Homeopathy is the law of similars: heat for burns; cowpox vaccination for small pox; smaller the dose the more effective the medicine.

Medicine is a patchwork of theory and practice with divisions among professional factions.

Malcolm Muggeridge in 1962: It is the age of pills.

American Dr. Gorgas in Cuba: Yellow fever eliminated by eliminating mosquitoes and the breeding places of mosquitoes. The causes of sleeping sickness became known but not how to prevent or treat it.

Influenza in 1918 killed three times as many as died in WWI.

Treating the insane with kindness; the insanity plea continues to be contested. Psychoanalysis overshadowed the medical treatment of mental problems.

From the 1960s, diet has been implicated in all manner of diseases.

Cancer was named by Hippocrates. Despite the immense investment of money and research effort, cancer remains a disease imperfectly understood, in which relief is far more common than cure, and relief generally is temporary and subject to serious side-effects.
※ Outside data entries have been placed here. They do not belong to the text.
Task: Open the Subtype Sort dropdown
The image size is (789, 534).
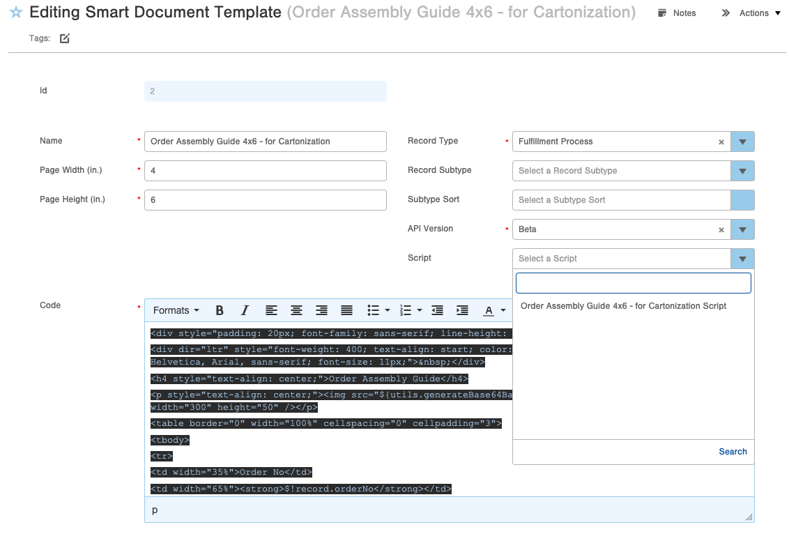Action: [x=742, y=200]
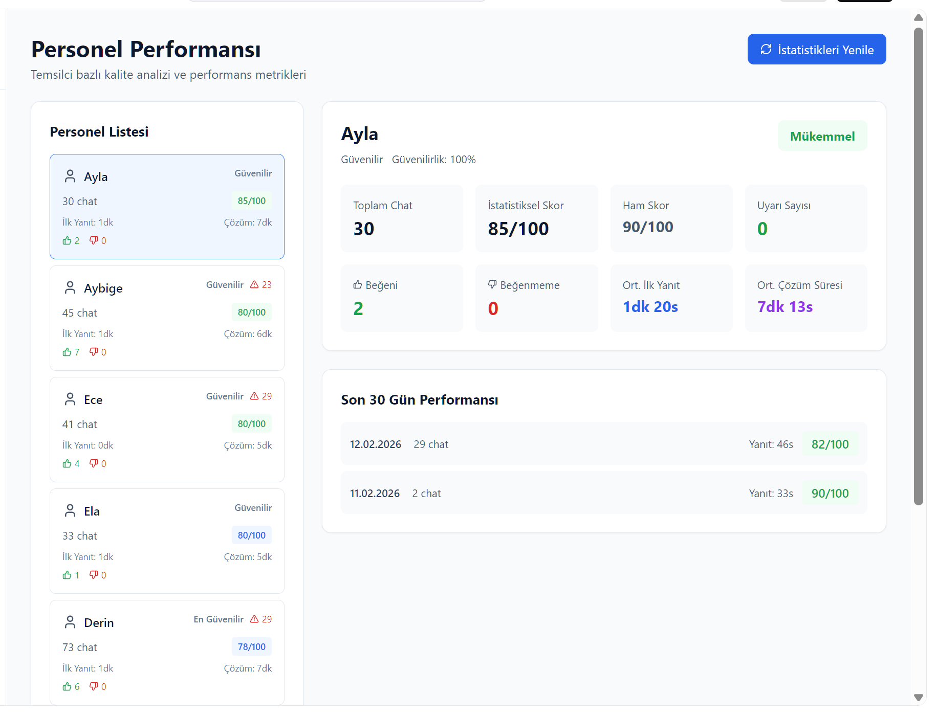The width and height of the screenshot is (937, 715).
Task: Click thumbs-up icon on Aybige's card
Action: 67,352
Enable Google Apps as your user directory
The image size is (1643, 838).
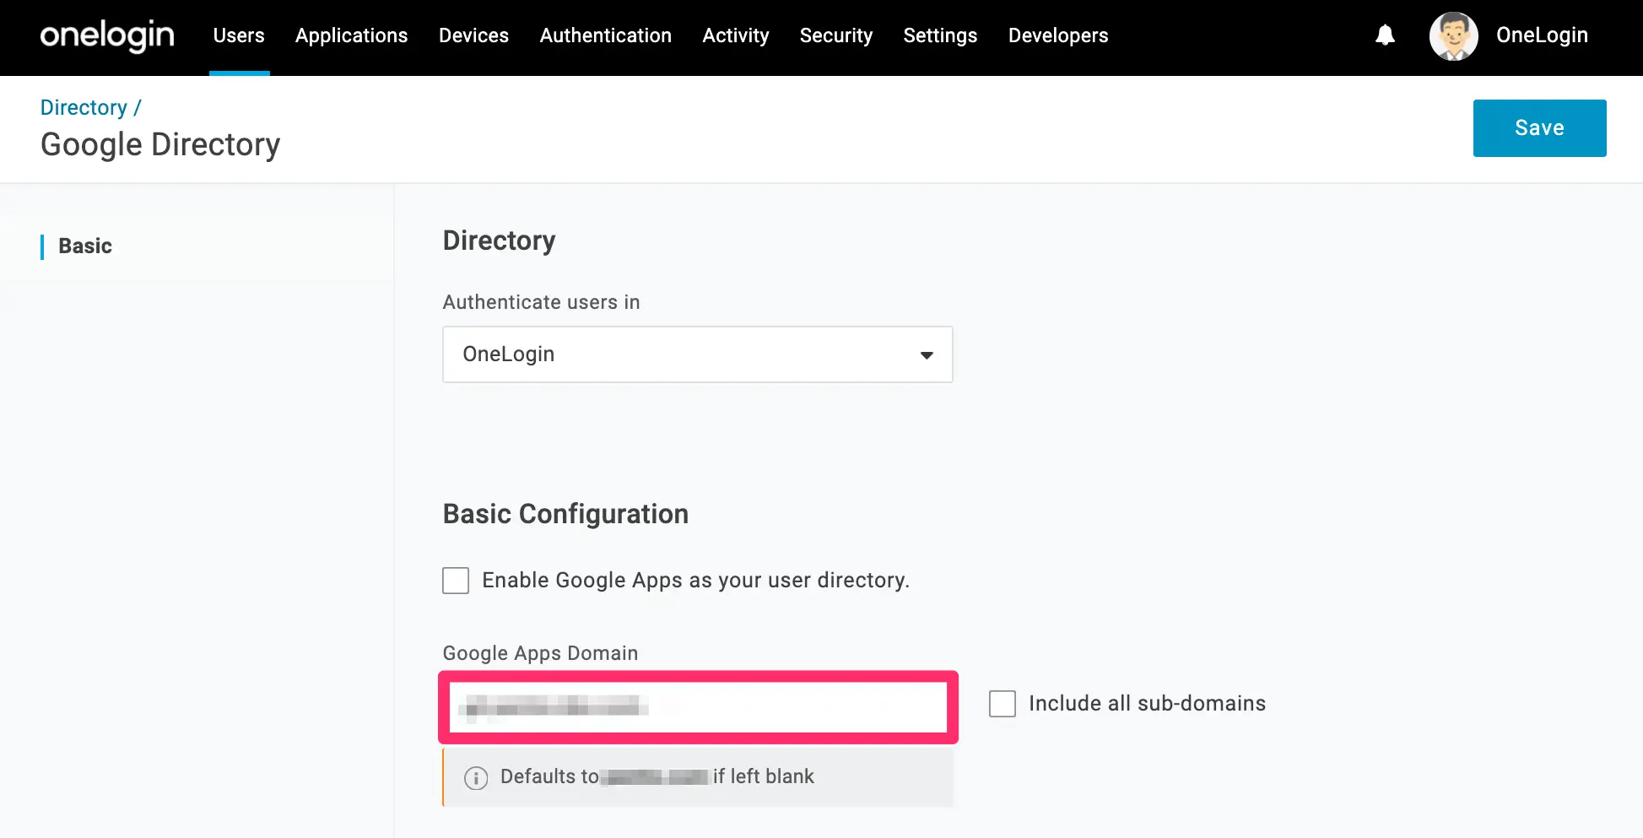[456, 581]
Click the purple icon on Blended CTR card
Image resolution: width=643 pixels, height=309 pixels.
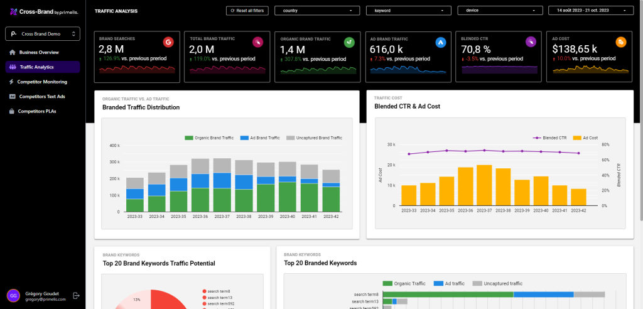pyautogui.click(x=531, y=42)
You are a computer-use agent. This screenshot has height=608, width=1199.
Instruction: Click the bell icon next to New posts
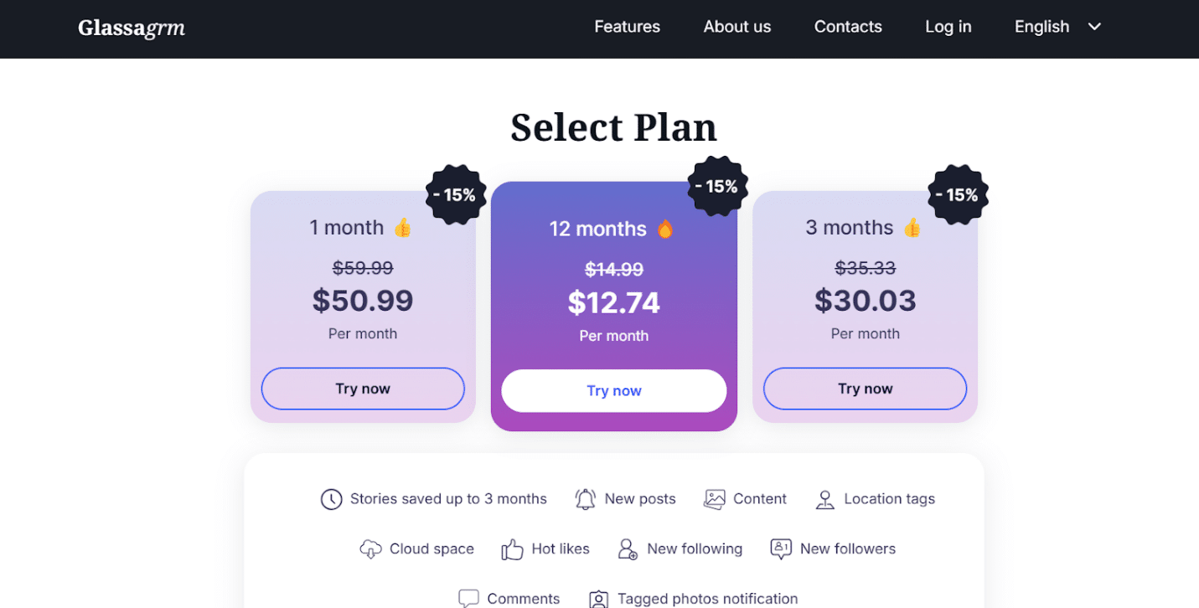[x=586, y=499]

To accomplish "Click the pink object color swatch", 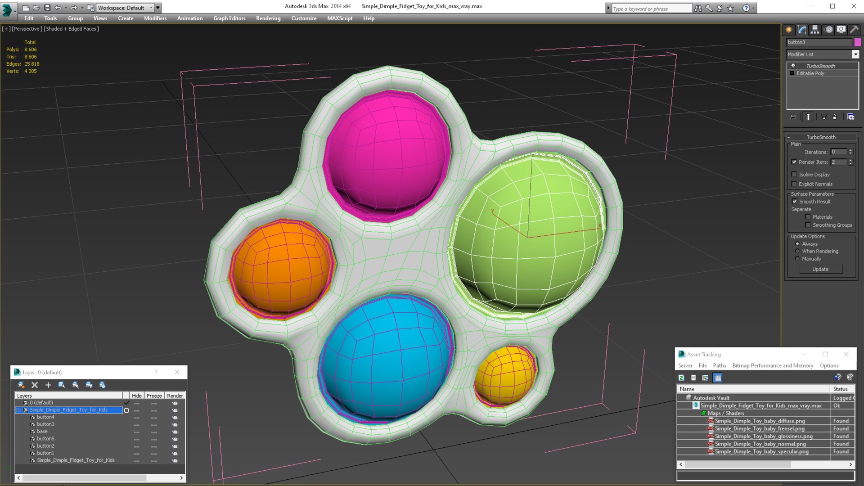I will [857, 42].
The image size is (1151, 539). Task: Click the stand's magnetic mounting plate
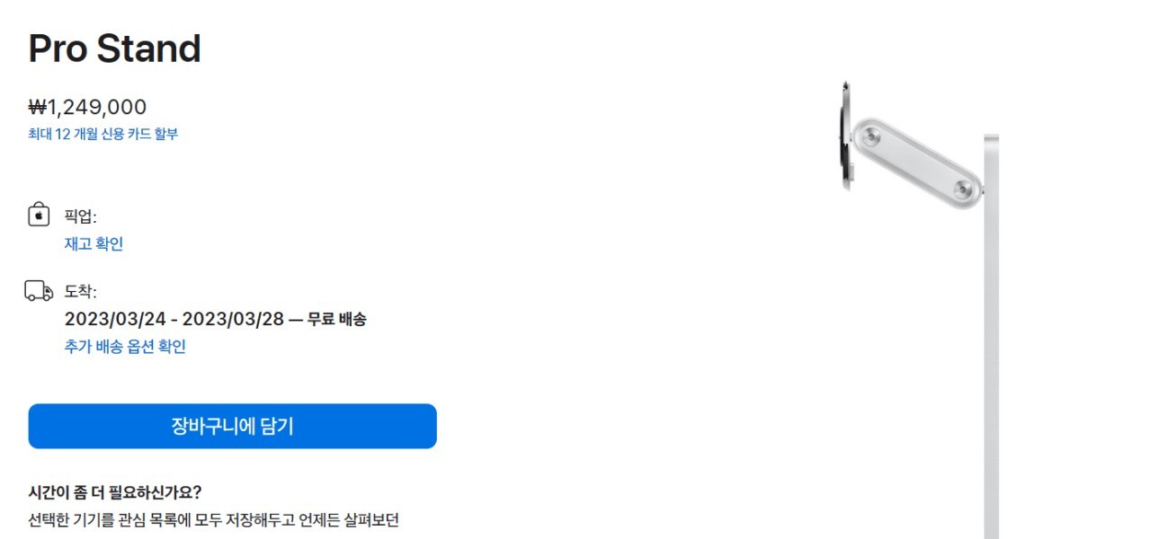point(846,137)
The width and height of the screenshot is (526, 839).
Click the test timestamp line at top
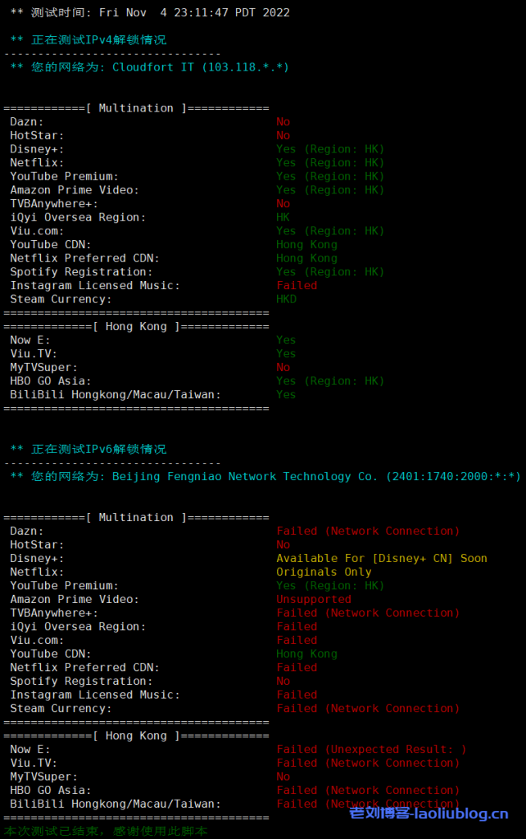point(149,12)
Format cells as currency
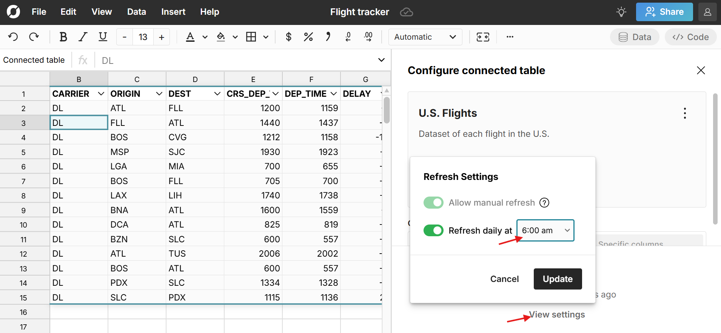The width and height of the screenshot is (721, 333). tap(288, 37)
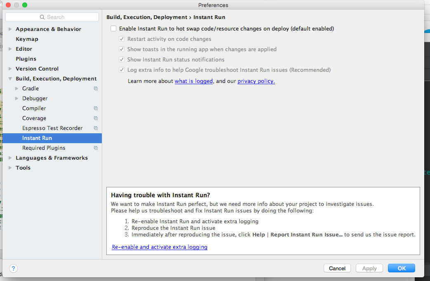Screen dimensions: 430x281
Task: Toggle Log extra info checkbox
Action: pyautogui.click(x=122, y=70)
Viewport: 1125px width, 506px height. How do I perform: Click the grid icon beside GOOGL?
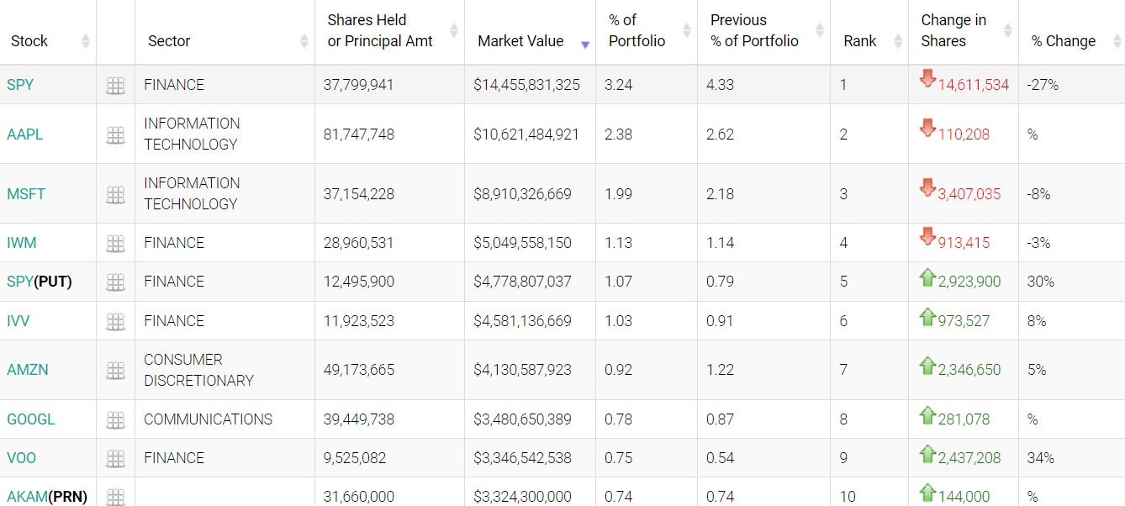point(115,419)
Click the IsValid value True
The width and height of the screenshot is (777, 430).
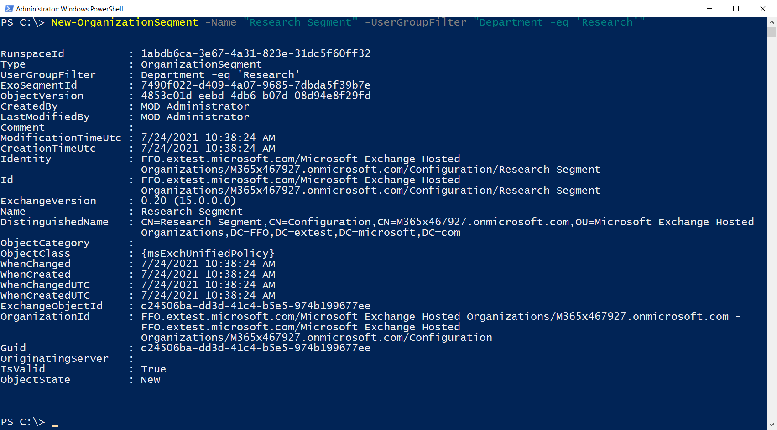(x=153, y=369)
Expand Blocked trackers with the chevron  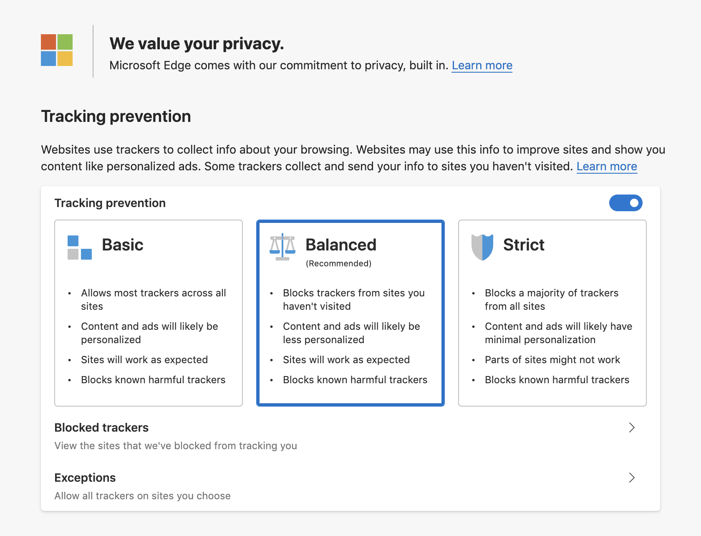pos(632,427)

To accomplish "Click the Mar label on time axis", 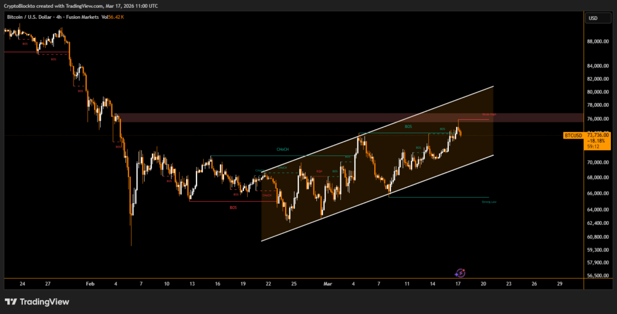I will 328,283.
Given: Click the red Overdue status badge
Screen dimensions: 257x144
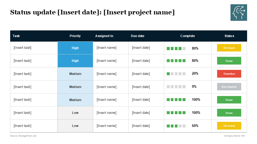Looking at the screenshot, I should click(x=229, y=74).
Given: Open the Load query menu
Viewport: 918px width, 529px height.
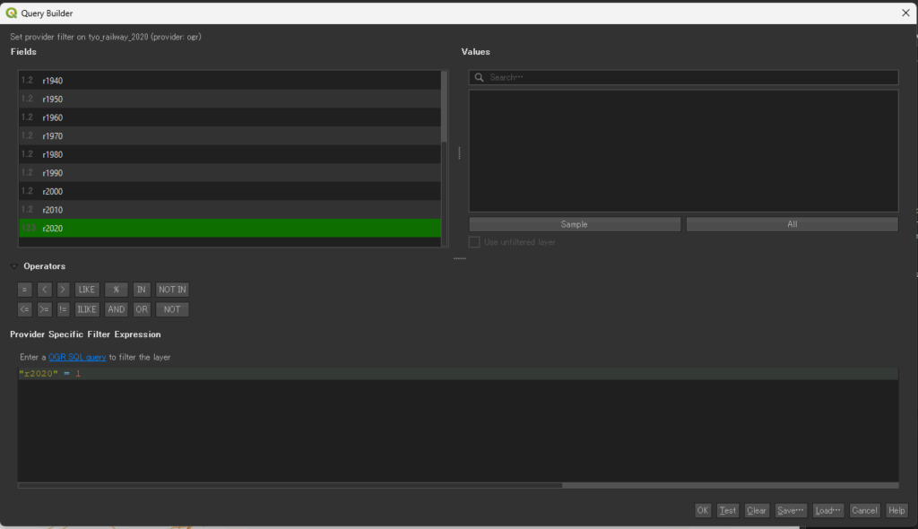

Basic research, clinical science and technology working with one another have characterized the cutting edge of modern medicine.

The Nuremberg Code for experimenting with humans: consent of the subject; for the good of society; no other method available; based on animal experiments; avoid unnecessary physical and mental suffering and injury; no a priori knowledge that it will result in death or disabling injury; adequate facilities; scientifically qualified persons; subject able to end experiment; terminated if experiment is likely to lead to disability or death.

War is good for medicine. Blood-letting lost favor but what followed, pharmacopoeia, was hardly better. Pressures on doctors to do something. Advice did not make money, pills did. Shift in practice from patient's home to doctor's office. In 1974, Senate investigation reported that 2.4 million unnecessary operations were performed in the U.S. per year, caused 11,900 deaths and cost $3.9 million. More deaths from surgery than the Vietnam War.

Medicine has led to inflated expectations: need to redefine its limits.